BEGIN

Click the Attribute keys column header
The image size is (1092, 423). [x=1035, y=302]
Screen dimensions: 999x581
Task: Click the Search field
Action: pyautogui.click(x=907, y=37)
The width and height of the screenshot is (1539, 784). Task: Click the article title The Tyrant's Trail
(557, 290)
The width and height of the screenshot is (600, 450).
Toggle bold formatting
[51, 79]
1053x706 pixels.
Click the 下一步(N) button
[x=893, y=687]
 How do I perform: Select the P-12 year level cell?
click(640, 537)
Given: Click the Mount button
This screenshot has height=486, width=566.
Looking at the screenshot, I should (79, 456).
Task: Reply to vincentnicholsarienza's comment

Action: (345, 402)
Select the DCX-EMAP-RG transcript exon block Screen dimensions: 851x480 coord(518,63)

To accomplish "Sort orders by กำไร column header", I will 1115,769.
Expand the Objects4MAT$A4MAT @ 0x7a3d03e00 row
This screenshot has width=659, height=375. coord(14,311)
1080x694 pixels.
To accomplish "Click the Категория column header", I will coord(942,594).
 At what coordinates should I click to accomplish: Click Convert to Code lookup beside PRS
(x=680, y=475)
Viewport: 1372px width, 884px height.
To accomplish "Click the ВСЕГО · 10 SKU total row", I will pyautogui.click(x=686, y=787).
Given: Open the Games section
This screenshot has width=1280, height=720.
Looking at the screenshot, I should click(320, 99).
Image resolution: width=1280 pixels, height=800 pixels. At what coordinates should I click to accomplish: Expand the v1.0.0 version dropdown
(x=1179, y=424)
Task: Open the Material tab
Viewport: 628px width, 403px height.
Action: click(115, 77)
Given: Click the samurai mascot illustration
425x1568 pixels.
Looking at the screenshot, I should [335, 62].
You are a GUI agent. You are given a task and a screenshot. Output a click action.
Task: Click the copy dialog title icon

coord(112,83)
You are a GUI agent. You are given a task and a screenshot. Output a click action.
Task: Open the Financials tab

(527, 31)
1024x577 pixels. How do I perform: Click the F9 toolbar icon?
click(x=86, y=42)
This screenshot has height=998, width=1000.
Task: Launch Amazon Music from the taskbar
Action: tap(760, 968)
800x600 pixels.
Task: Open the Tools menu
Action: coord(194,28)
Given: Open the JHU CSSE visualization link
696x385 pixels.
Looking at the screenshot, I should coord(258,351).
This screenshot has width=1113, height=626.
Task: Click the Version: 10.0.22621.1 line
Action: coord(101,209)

END

> EXERCISE: Keep every word intact and transcribe the records in full.

> ANSWER BOX:
Click the Attribute keys column header
The image size is (1092, 423). [x=1035, y=302]
Screen dimensions: 999x581
Task: Click the Search field
Action: pyautogui.click(x=907, y=37)
The width and height of the screenshot is (1539, 784). Task: Click the article title The Tyrant's Trail
(557, 290)
The width and height of the screenshot is (600, 450).
Toggle bold formatting
[51, 79]
1053x706 pixels.
Click the 下一步(N) button
[x=893, y=687]
 How do I perform: Select the P-12 year level cell?
click(640, 537)
Given: Click the Mount button
This screenshot has height=486, width=566.
Looking at the screenshot, I should (79, 456).
Task: Reply to vincentnicholsarienza's comment

Action: (345, 402)
Select the DCX-EMAP-RG transcript exon block Screen dimensions: 851x480 coord(518,63)

To accomplish "Sort orders by กำไร column header", I will 1115,769.
Expand the Objects4MAT$A4MAT @ 0x7a3d03e00 row
This screenshot has width=659, height=375. coord(14,311)
1080x694 pixels.
To accomplish "Click the Категория column header", I will coord(942,594).
 At what coordinates should I click to accomplish: Click Convert to Code lookup beside PRS
(x=680, y=475)
Viewport: 1372px width, 884px height.
To accomplish "Click the ВСЕГО · 10 SKU total row", I will pyautogui.click(x=686, y=787).
Given: Open the Games section
This screenshot has width=1280, height=720.
Looking at the screenshot, I should click(320, 99).
Image resolution: width=1280 pixels, height=800 pixels. At what coordinates should I click to accomplish: Expand the v1.0.0 version dropdown
(x=1179, y=424)
Task: Open the Material tab
Viewport: 628px width, 403px height.
Action: click(115, 77)
Given: Click the samurai mascot illustration
425x1568 pixels.
Looking at the screenshot, I should [335, 62].
You are a GUI agent. You are given a task and a screenshot. Output a click action.
Task: Click the copy dialog title icon

coord(112,83)
You are a GUI agent. You are given a task and a screenshot. Output a click action.
Task: Open the Financials tab

(527, 31)
1024x577 pixels. How do I perform: Click the F9 toolbar icon?
click(x=86, y=42)
This screenshot has height=998, width=1000.
Task: Launch Amazon Music from the taskbar
Action: tap(760, 968)
800x600 pixels.
Task: Open the Tools menu
Action: coord(194,28)
Given: Open the JHU CSSE visualization link
696x385 pixels.
Looking at the screenshot, I should coord(258,351).
This screenshot has width=1113, height=626.
Task: Click the Version: 10.0.22621.1 line
Action: coord(101,209)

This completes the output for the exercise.